» **Problem description**
An exact transcription is needed of the lines below from the one with "Task: Click the words" through the one with "The width and height of the screenshot is (535, 370).", with no other lines and no pictures.

[Recorded data]
===============

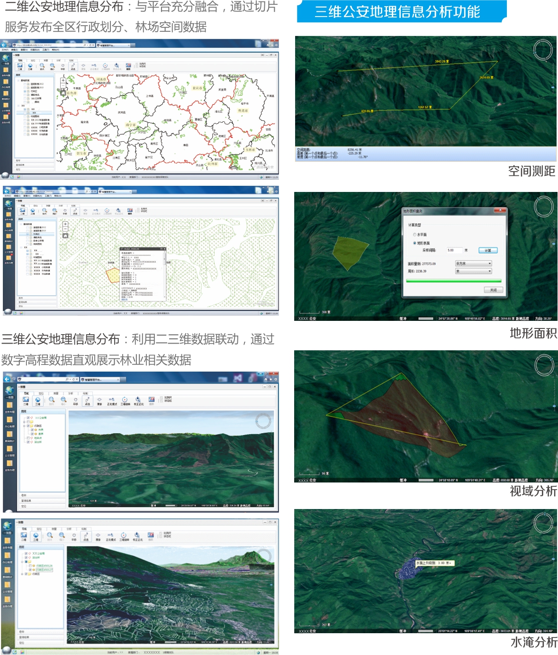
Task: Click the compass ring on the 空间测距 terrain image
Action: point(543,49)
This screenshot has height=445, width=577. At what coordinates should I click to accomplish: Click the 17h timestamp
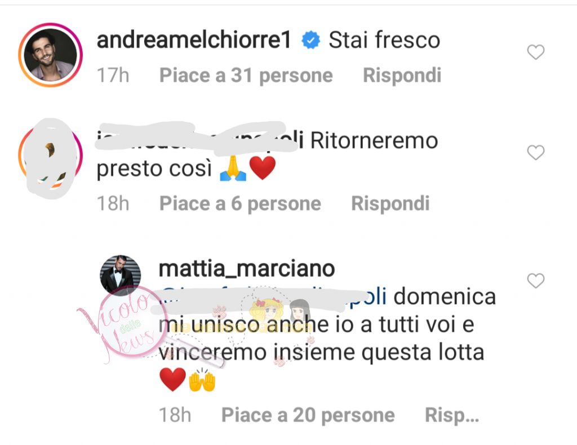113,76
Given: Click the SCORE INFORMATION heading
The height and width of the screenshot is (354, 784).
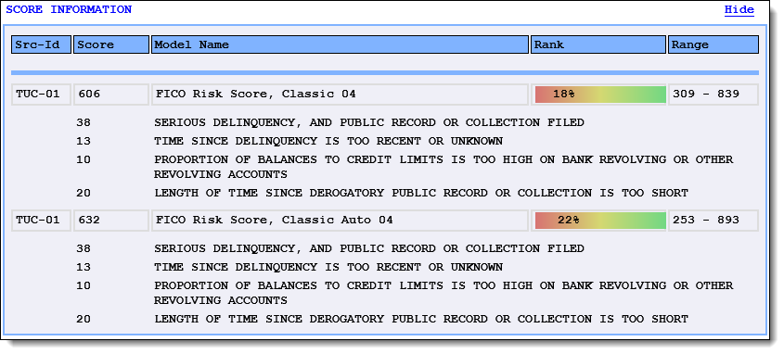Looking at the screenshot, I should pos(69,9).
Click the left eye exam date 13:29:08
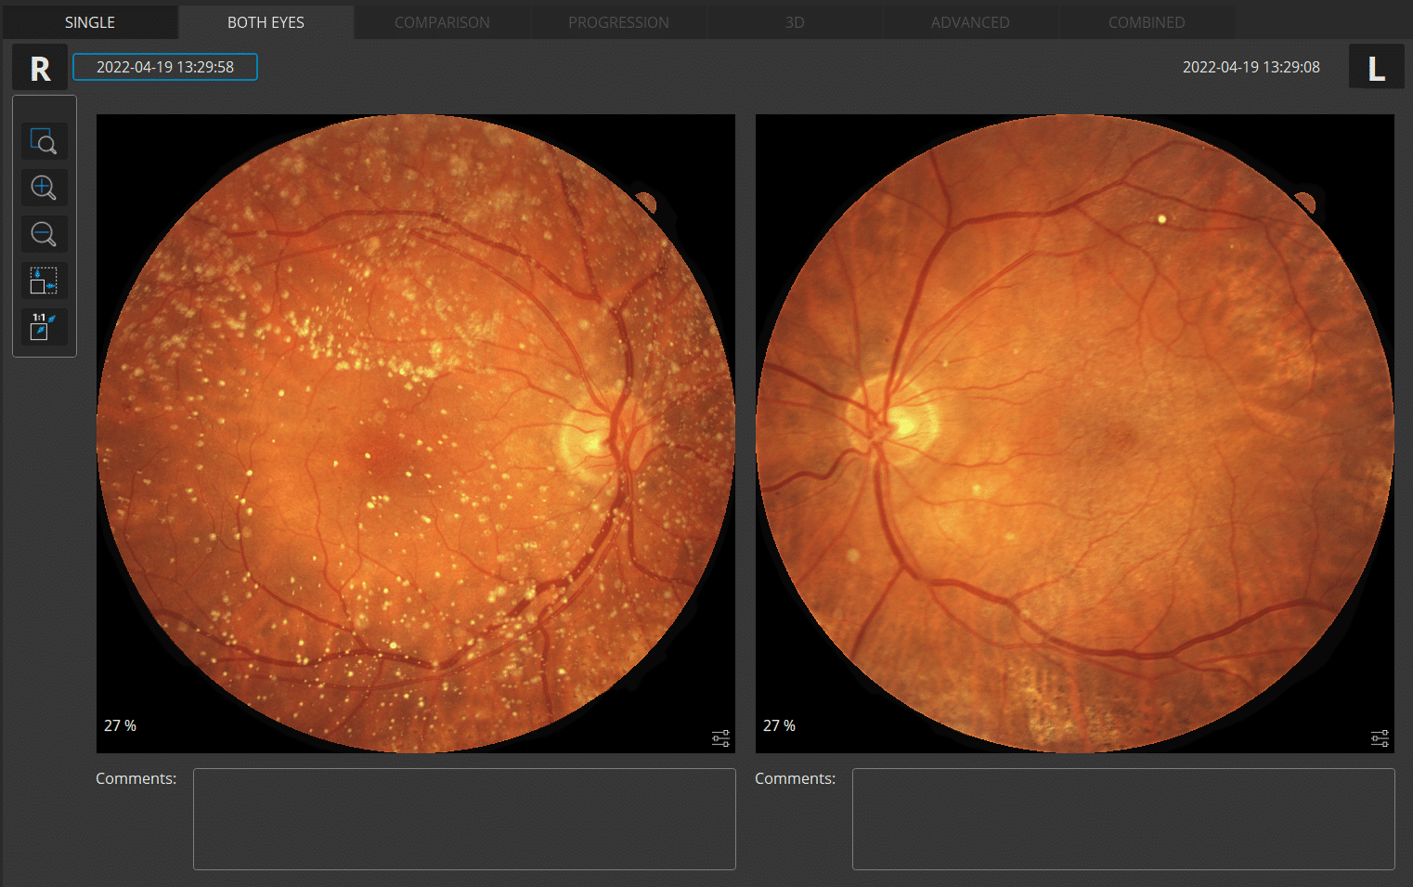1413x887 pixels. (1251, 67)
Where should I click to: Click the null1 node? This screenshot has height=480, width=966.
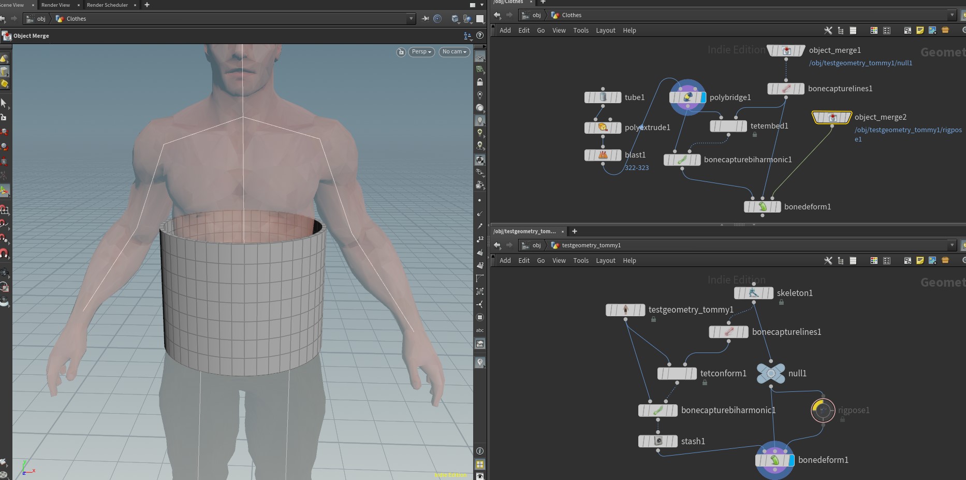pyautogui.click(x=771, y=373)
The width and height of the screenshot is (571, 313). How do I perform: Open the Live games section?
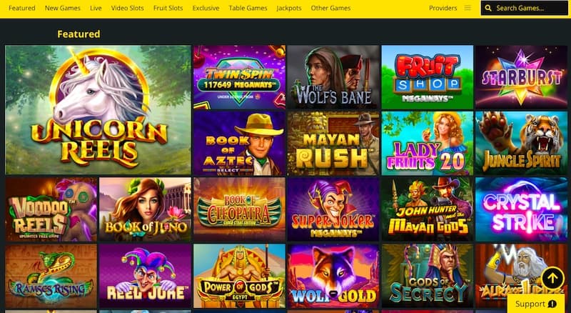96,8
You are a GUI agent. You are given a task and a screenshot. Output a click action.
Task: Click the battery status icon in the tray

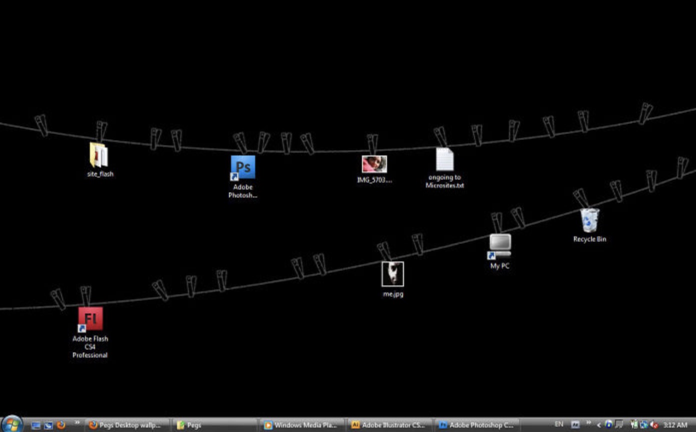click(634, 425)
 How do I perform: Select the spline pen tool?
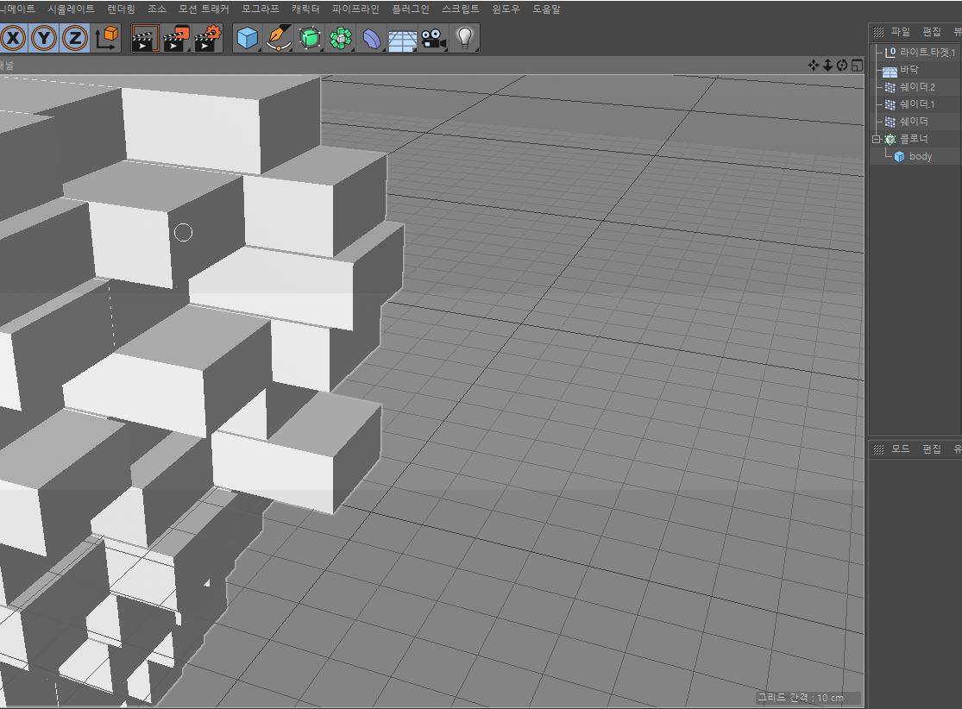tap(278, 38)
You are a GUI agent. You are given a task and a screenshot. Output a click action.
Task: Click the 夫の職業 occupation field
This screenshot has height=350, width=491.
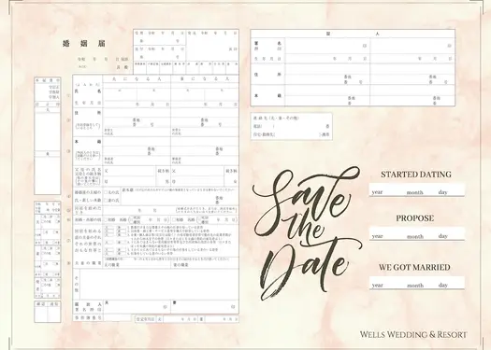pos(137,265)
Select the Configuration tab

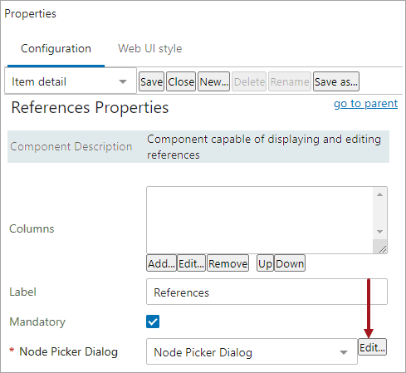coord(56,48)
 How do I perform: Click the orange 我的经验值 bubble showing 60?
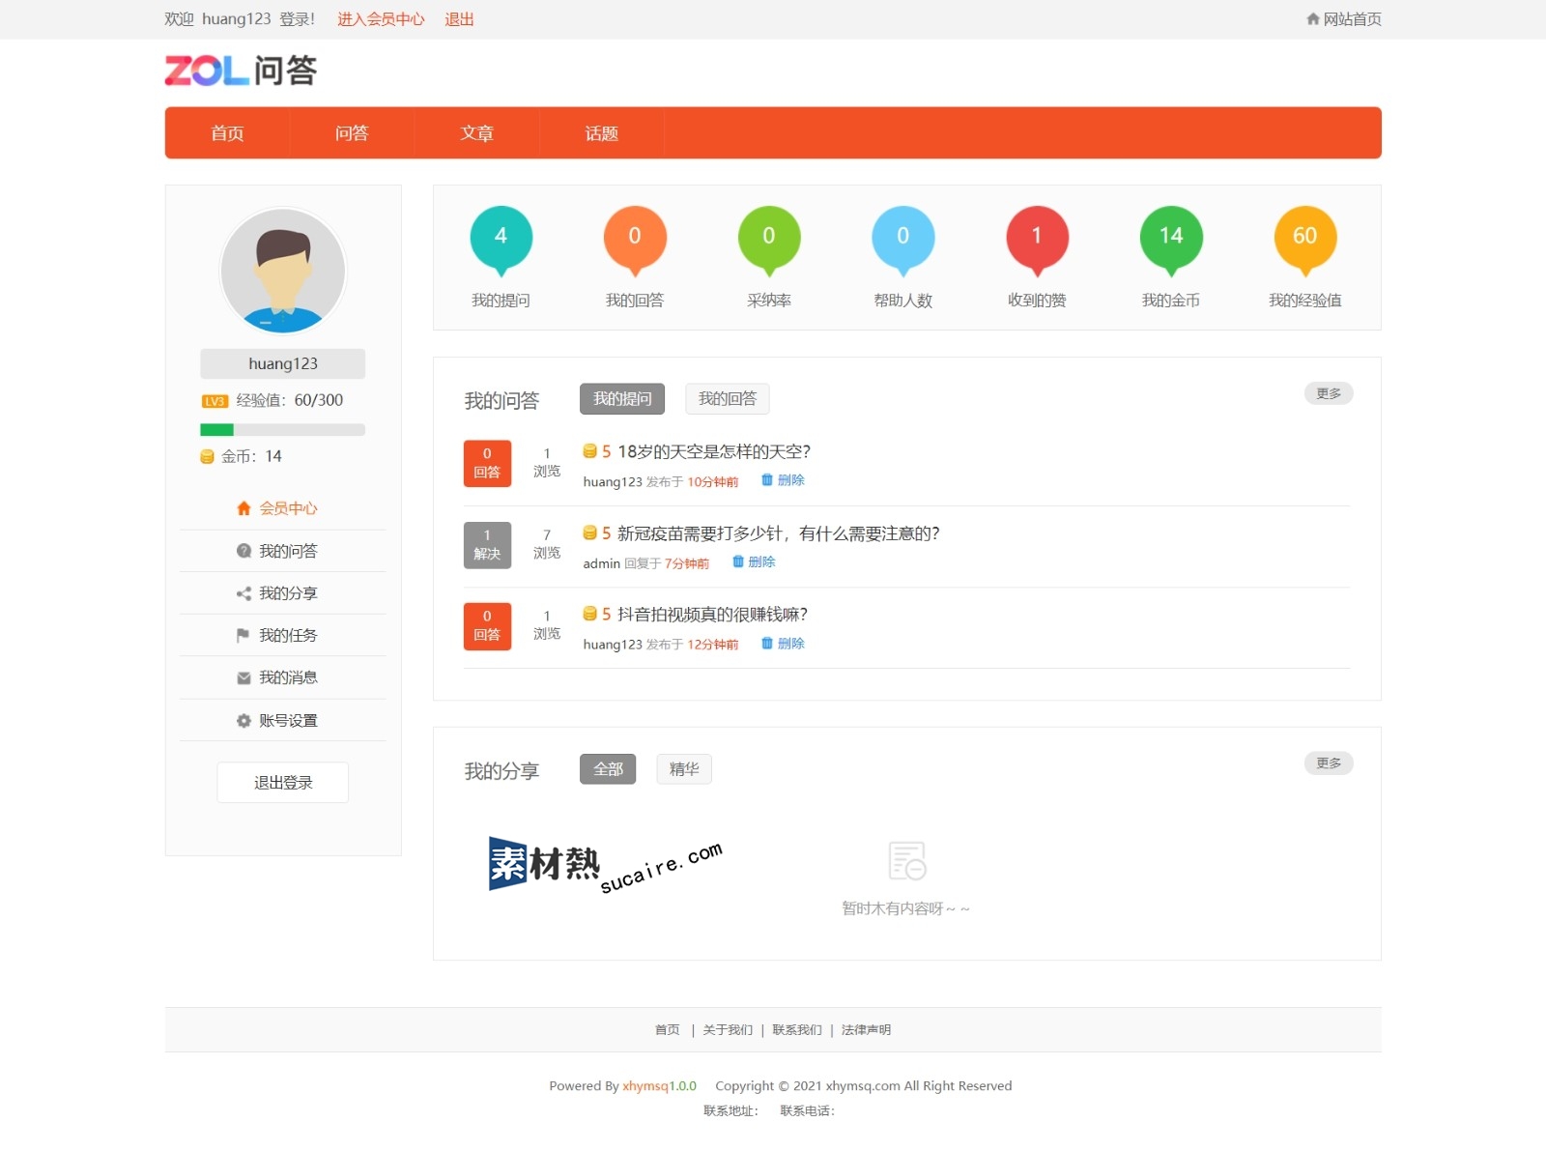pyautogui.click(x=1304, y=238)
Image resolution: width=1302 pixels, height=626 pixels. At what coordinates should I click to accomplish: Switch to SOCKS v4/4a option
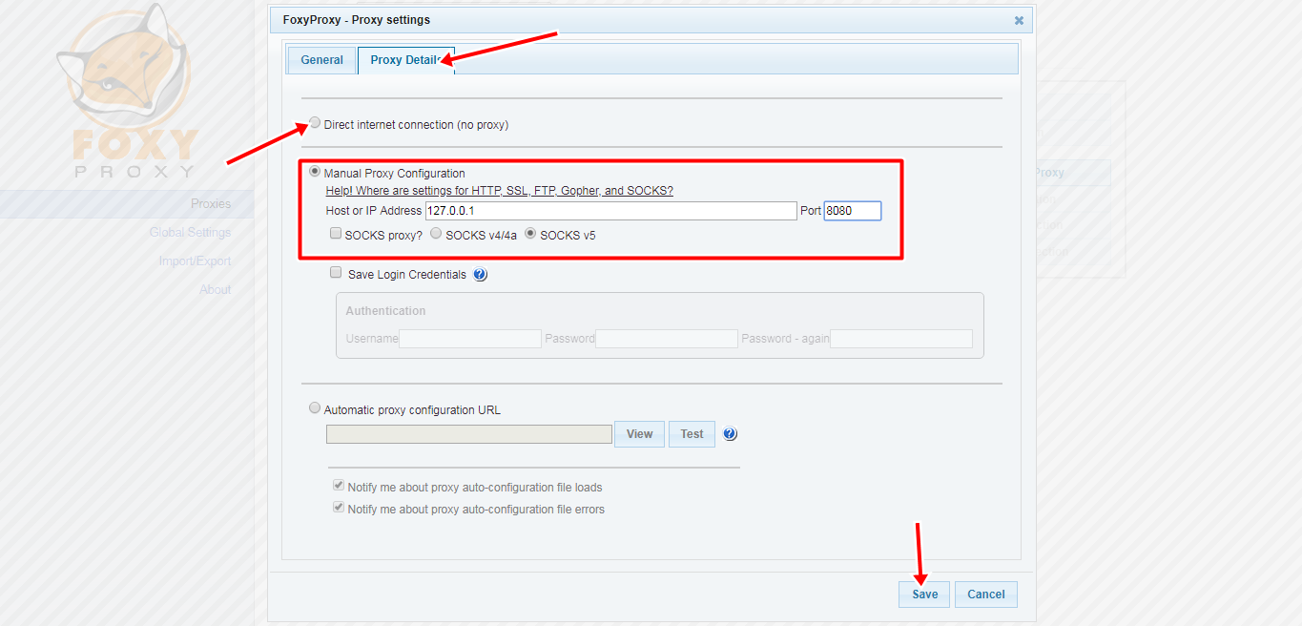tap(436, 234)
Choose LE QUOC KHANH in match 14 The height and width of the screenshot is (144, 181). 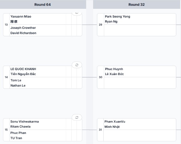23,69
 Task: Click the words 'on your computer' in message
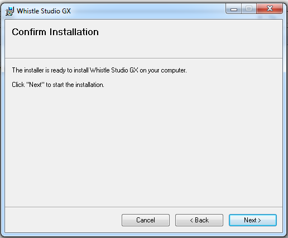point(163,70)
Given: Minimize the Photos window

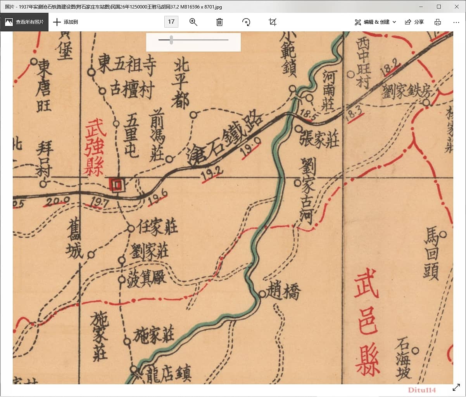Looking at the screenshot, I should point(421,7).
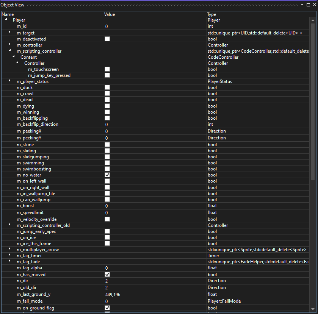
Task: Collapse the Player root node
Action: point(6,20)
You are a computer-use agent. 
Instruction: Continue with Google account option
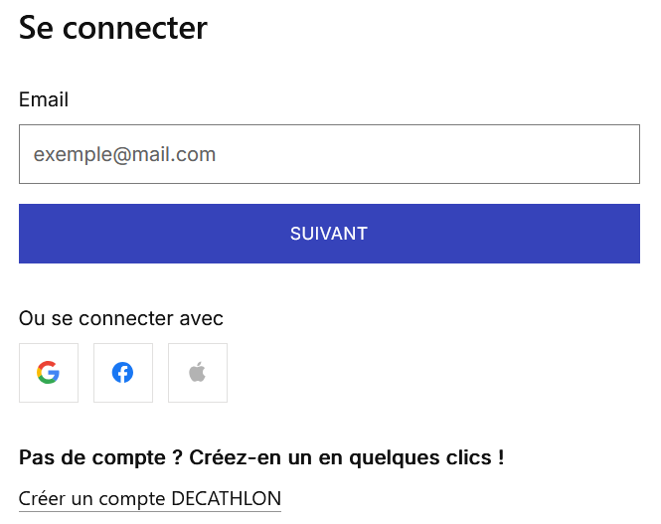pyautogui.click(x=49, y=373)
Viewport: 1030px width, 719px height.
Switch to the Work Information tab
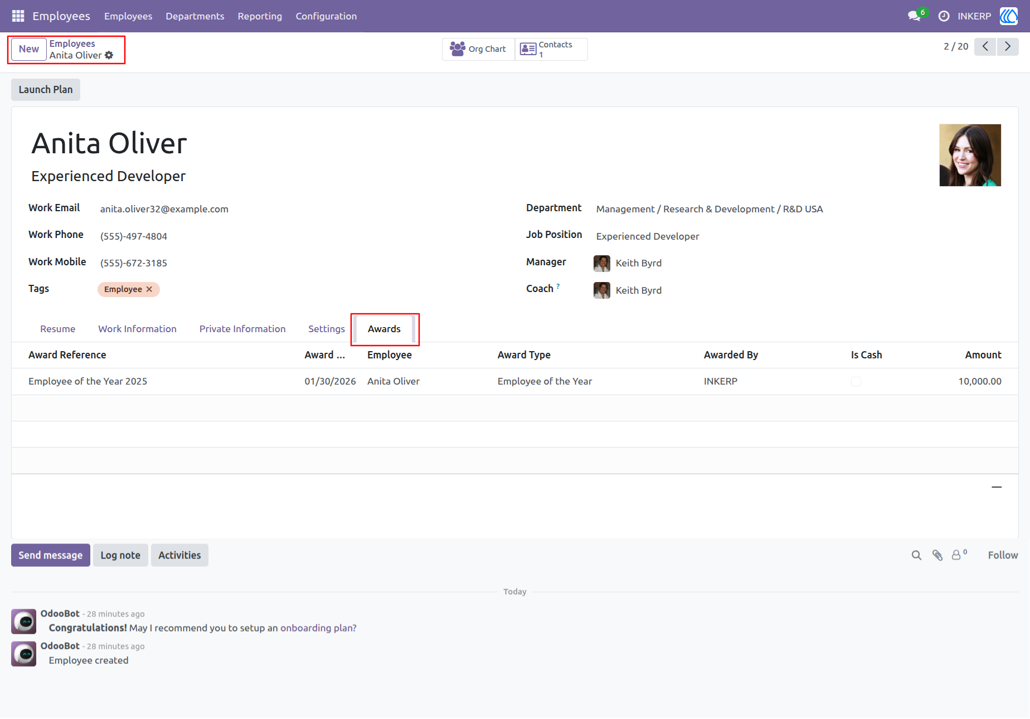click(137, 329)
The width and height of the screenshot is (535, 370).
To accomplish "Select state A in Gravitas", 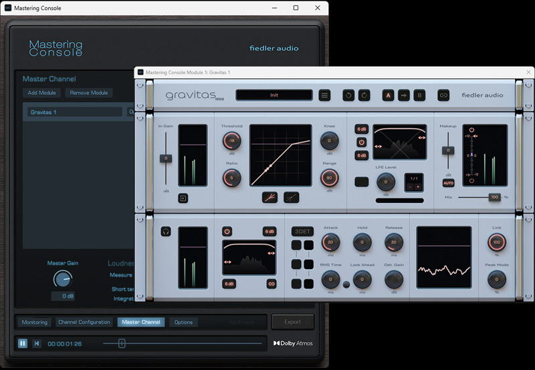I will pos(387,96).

===============

» **Result below**
 Task: Click the words 'on your computer' in message
point(163,70)
Given: Minimize the Photos window

Looking at the screenshot, I should point(421,7).
Task: Collapse the Player root node
Action: point(6,20)
You are a computer-use agent. 
Instruction: Continue with Google account option
pyautogui.click(x=49, y=373)
Viewport: 1030px width, 719px height.
Switch to the Work Information tab
click(137, 329)
The width and height of the screenshot is (535, 370).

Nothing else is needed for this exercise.